Rejected by Elasticsearch [error type]: document_parsing_exception [reason]: '[1:660] failed to parse field [kubernetes.labels.app] of type [text] in document with id #1041

eli-gc · 2023-12-11T20:07:35Z

(check apply)

read the contribution guideline
(optional) already reported 3rd party upstream repository or mailing list if you use k8s addon or helm charts.

Problem

I cannot upgrade past 1.15.1 or else I get this error. There is no error in 1.15.0. I did not see any breaking changes in the release notes of fluentd 1.15.1

#0 dump an error event: error_class=Fluent::Plugin::ElasticsearchErrorHandler::ElasticsearchError error="400 - Rejected by Elasticsearch [error type]: document_parsing_exception [reason]: '[1:660] failed to parse field [kubernetes.labels.app] of type [text] in document with id

Steps to replicate

Either clone and modify https://gist.github.com/pitr/9a518e840db58f435911

OR

Provide example config and message

Expected Behavior or What you need to ask

fluentd.conf: |
    # set system level configurations
    <system>
      log_level debug
    </system>
    # input plugin that collects metrics from MonitorAgent
    <source>
      @type prometheus_monitor
      <labels>
        host ${hostname}
      </labels>
    </source>

    # input plugin that collects metrics for output plugin
    <source>
      @type prometheus_output_monitor
      <labels>
        host ${hostname}
      </labels>
    </source>

    # Monitors Fluentd with Datadog
    <source>
      @type monitor_agent
      bind 0.0.0.0
      port 24220
    </source>

    # input plugin to concatenate long log messages
    <filter **>
      @id containerd_concat
      @type concat
      key log
      use_first_timestamp true
      partial_key logtag
      partial_value P
      separator ""

****

*Tasks and exercises*:
1. Reproduce word for word the passage of the fluentd issue that opens with the words containing "eli-gc · 2023-12-11T20:07:35Z" and closes with "or helm charts.".
2. Answer these questions from the fluentd issue:
(a) In which fluentd version does the poster say there is no error?
(b) What port is set for the monitor_agent source?
(c) What log_level does the system block set?
The listing after the fluentd issue is separate material.

*Provided material*:
****

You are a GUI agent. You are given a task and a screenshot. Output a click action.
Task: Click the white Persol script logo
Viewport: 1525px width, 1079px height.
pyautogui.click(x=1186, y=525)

****

*Completed exercise*:
1.
eli-gc · 2023-12-11T20:07:35Z

(check apply)

read the contribution guideline
(optional) already reported 3rd party upstream repository or mailing list if you use k8s addon or helm charts.

2.
(a) 1.15.0
(b) 24220
(c) debug